我有一系列可能的位置和另一个填充位置数组,这是一个子阵列possiblePositionsArray.possiblePositionsArray是固定的,已经确定.我想在所选数组元素的x位置的右侧和左侧找到最远的3个连续点filledPositions.让我用这个例子进一步解释.说

possiblePositionsArray = [p1, p2, p3, p4, p5, p6, p7, p8, p9, p10, p11, p12, p13, p14, p15]
filledPositions = [p1, p2, p4, p7, p8, p9, p10, p12, p13, p14, p15]

两者都是CGPoints的数组,并且都具有相同的y位置并且按升序排列.如果我选择p11.x以下将是右侧和左侧的3个连续点.

[p7, p8, p9] and [p8, p9, p10] To the Left of p11
[p12, p13, p14] and [p13, p14, p15] to the right of p11

但是左边和右边最远的是:

farthest to left of p11 is [p7, p8, p9]
farthest to right of p11 is [p13, p14, p15]

我怎样才能做到这一点？

Answer 1

首先从头开始filledPositions。filledPositions查找中的第一项possiblePositionsArray。检查两个数组中接下来的两项是否彼此匹配。第一个连续组位于所选元素左侧最远的位置。即使元素x中的值possiblePositionsArray间隔不等距，这种方法也有效。

之后，您以相反的顺序执行此操作，找到最右边的。

其代码如下：

let selectedElement = yourSelectedElement

//left consecutive group   
var consLeft = [CGPoint]()
//right consecutive group
var consRight = [CGPoint]()

if filledPositions.count >= 3 {
    for i in 0..<filledPositions.count-2 {
        // find the index of the element from filledPositions in possiblePositionsArray
        let indexInPossiblePostionArray = possiblePositionsArray.indexOf(filledPositions[i])!

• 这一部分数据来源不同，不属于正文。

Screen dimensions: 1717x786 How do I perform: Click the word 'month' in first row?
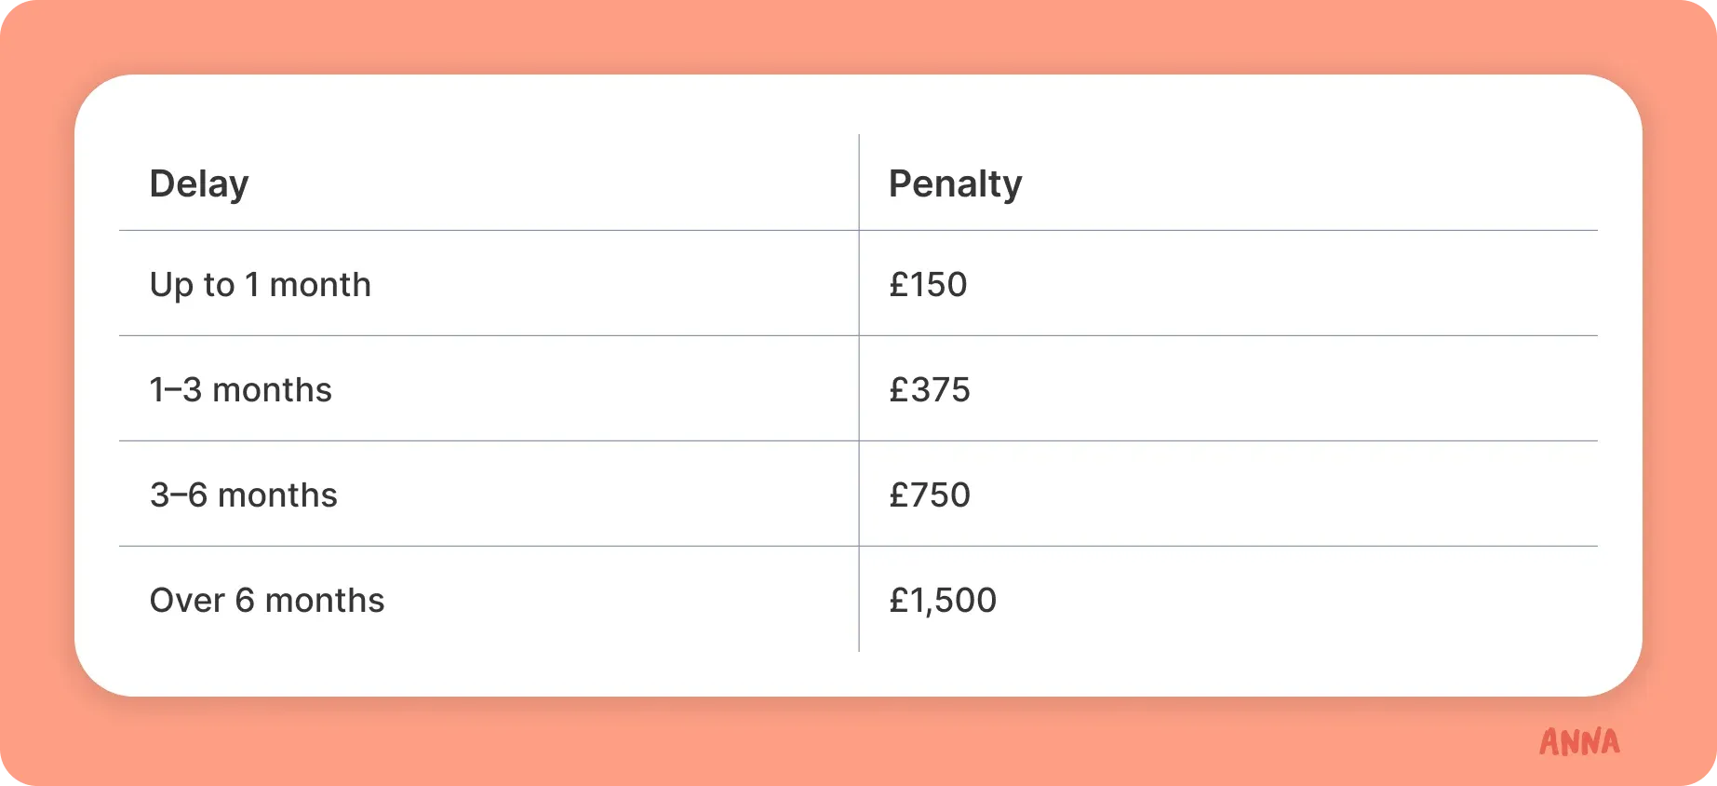pos(320,284)
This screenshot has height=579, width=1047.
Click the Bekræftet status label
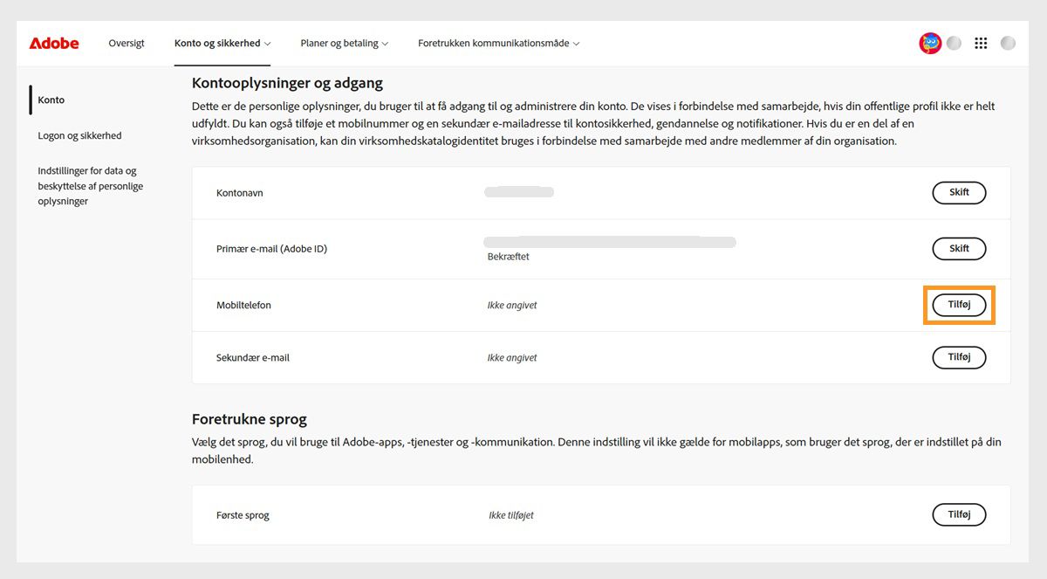click(507, 256)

        if indexInPossiblePostionArray < possiblePositionsArray.count-2 && // safety check
            filledPositions[i+2].x < selectedElement.x &&  // Only check left of selected element
            //check equality of second items
            filledPositions[i+1].x == possiblePositionsArray[indexInPossiblePostionArray+1].x &&
            //check equality of third items
            filledPositions[i+2].x == possiblePositionsArray[indexInPossiblePostionArray+2].x {
            //3 consecutive elements to left selected element was found
            for j in i...i+2 {
                //add to left consecutive group
                consLeft.append(filledPositions[j])
            }
            //break out of the for loop
            break
        }
    }

    //The same thing in reversed order
    for i in (2..<filledPositions.count).reverse() {
        let indexInPossiblePostionArray = possiblePositionsArray.indexOf(filledPositions[i])!

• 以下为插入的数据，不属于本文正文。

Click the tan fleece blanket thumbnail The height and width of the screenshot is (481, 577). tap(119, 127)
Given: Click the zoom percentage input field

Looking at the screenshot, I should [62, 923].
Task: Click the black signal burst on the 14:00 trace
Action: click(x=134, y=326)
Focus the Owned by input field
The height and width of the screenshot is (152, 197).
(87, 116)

        if indexInPossiblePostionArray-2 >= 0 &&
            filledPositions[i-2].x > selectedElement.x &&
            filledPositions[i-1].x == possiblePositionsArray[indexInPossiblePostionArray-1].x &&
            filledPositions[i-2].x == possiblePositionsArray[indexInPossiblePostionArray-2].x {
            for j in i-2...i {
                consRight.append(filledPositions[j])
            }
            break
        }
    }
}